“Pride Month” Juni rückt LGBTIQ+-Rechte in den Fokus

31.05.2026 • 05:00 Uhr
"Pride Month" Juni rückt LGBTIQ+-Rechte in den Fokus

Wie jedes Jahr soll auch heuer der “Pride Month” Juni wieder mit zahlreichen Veranstaltungen weltweit auf die Rechte der LGBTIQ+-Community aufmerksam machen. Highlight in Österreich wird die 30. Regenbogenparade in Wien am 13., die mit mehreren hundert Besuchern und Besucherinnen rechnen darf. Anlass wird der Themenmonat auch für politische Forderungen geben. Nach wie vor wartet die Community auf Diskriminierungsschutz im Privaten oder ein Konversionstherapien-Verbot.

Bereits seit 29. Mai und bis zum Tag nach der Regenbogenparade, die heuer unter dem Motto “Sichtbar seit 1996” stattfindet, läuft die “Vienna Pride” – wenn auch in abgespeckter Form. Aufgrund der angespannten budgetären Lage kann das Pride-Village am Wiener Rathausplatz heuer nur eintägig anstatt dreitägig umgesetzt werden.

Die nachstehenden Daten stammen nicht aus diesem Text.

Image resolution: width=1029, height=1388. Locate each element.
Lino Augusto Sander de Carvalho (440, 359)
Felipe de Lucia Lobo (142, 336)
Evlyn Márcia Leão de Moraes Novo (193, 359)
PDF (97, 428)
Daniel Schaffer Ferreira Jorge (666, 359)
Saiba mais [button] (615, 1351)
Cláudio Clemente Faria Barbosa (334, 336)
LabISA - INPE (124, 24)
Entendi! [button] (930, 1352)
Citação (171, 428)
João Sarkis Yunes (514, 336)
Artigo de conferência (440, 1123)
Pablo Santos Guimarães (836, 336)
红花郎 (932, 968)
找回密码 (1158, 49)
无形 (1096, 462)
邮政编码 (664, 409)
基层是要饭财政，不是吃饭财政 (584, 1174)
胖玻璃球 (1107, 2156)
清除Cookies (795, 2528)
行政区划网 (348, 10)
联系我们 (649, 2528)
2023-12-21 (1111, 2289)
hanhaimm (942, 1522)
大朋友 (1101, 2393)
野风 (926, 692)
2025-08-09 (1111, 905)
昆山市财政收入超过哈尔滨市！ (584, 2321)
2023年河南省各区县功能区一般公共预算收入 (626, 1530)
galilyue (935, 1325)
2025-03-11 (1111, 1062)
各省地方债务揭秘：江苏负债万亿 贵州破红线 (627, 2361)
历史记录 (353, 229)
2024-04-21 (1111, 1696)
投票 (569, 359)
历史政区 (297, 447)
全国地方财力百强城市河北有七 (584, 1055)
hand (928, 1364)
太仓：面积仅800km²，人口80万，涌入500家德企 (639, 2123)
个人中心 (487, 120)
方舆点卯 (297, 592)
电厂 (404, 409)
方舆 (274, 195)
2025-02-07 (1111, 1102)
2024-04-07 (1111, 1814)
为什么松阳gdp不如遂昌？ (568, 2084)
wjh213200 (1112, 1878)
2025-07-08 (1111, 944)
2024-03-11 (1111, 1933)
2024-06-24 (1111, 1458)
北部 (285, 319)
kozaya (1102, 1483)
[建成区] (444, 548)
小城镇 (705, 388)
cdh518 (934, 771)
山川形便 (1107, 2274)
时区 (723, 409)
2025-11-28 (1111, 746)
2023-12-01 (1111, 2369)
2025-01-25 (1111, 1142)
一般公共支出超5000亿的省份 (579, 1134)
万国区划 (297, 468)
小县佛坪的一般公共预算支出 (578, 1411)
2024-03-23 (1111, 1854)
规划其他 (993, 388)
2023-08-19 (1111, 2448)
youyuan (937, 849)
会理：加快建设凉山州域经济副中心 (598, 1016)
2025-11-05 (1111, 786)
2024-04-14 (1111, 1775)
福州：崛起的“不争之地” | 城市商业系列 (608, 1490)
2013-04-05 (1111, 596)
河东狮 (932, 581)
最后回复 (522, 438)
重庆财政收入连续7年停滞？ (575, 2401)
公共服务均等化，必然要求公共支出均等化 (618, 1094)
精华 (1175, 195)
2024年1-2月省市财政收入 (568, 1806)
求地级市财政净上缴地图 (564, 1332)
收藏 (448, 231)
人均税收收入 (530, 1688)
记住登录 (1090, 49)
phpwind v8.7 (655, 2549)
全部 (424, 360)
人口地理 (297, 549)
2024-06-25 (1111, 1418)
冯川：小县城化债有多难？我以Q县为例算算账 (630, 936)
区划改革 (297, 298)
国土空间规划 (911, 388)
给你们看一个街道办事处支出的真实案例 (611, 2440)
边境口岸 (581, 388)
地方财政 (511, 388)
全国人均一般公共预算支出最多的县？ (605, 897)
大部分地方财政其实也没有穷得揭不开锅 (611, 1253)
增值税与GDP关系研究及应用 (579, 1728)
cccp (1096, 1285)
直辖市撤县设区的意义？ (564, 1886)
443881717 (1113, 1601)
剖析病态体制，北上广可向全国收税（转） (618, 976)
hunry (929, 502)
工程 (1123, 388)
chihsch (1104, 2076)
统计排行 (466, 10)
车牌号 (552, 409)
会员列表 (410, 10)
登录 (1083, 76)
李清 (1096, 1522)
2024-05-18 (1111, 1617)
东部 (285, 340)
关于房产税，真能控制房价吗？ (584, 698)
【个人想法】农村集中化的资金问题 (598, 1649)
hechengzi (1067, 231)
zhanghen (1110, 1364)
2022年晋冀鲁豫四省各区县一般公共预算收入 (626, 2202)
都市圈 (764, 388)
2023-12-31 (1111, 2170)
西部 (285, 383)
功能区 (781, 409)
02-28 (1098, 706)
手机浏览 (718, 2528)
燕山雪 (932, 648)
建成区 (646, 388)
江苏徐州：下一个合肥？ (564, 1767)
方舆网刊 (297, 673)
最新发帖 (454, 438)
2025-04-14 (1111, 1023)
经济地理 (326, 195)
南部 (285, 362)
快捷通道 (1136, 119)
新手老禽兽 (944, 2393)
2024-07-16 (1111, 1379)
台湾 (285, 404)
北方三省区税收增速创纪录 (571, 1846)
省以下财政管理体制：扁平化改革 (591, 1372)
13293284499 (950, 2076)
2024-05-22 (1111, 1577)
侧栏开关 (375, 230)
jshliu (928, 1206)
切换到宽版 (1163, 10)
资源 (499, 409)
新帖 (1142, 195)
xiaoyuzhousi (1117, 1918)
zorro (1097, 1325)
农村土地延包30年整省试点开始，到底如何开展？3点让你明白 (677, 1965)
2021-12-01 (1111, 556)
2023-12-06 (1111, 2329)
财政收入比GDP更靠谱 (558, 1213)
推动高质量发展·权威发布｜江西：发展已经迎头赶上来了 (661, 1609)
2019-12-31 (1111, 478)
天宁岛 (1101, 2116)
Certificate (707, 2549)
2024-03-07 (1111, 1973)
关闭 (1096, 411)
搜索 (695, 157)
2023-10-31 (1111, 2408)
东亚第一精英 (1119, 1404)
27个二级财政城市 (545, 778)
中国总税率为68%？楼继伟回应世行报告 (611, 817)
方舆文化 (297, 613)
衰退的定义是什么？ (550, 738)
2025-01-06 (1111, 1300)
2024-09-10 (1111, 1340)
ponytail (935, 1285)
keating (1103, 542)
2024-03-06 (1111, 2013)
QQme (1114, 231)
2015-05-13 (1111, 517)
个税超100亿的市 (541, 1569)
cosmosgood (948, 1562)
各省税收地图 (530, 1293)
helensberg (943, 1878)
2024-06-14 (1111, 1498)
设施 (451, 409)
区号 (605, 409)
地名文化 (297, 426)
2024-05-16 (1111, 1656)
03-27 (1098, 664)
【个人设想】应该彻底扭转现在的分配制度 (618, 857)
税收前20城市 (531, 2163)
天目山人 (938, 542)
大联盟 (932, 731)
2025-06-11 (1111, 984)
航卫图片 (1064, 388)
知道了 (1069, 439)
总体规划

Bunte Paraden auch in Wels und Mistelbach

Wenngleich die Parade, die “andersrum” um den Wiener Ring zieht, die mit Abstand größte im Lande ist, sind die bunten Paraden längst nicht mehr auf die großen Städte beschränkt. Jährlich kommen auch neue dazu, dieses Wochenende fand etwa die “Mistelbach Pride” statt, bereits Mitte Mai gab es erstmals eine LGBTIQ-Parade im politisch blauen Wels.

Verhandlungen zu Konversionstherapien in heißer Phase

Auch wenn es bei den Paraden gerne ausgelassen zugeht und gefeiert wird, werden Veranstalter und Aktivisten nicht müde, den politischen Ursprung der Pride zu betonen. Zwar hat sich seit den ersten Veranstaltungen in den 1970er-Jahren in den USA weltweit viel zum Besseren verändert, dennoch bleiben viele Forderungen der Community unerfüllt.

In Österreich sind das allen voran der Schutz vor Diskriminierung im Privatbereich sowie ein Verbot von Konversionstherapien. Während es ersteres – trotz seit vielen Jahren von der SPÖ gefordert – nicht ins schwarz-rot-pinke Regierungsprogramm geschafft hat, befinden sich beim Verbot der “Homo-Heilungen” die Verhandlungen in der heißen Phase. Aus Verhandlerkreisen hieß es zuletzt gegenüber der APA, dass eine Einigung vor dem Sommer angestrebt werde, aber auch ein Scheitern noch im Raum stehe.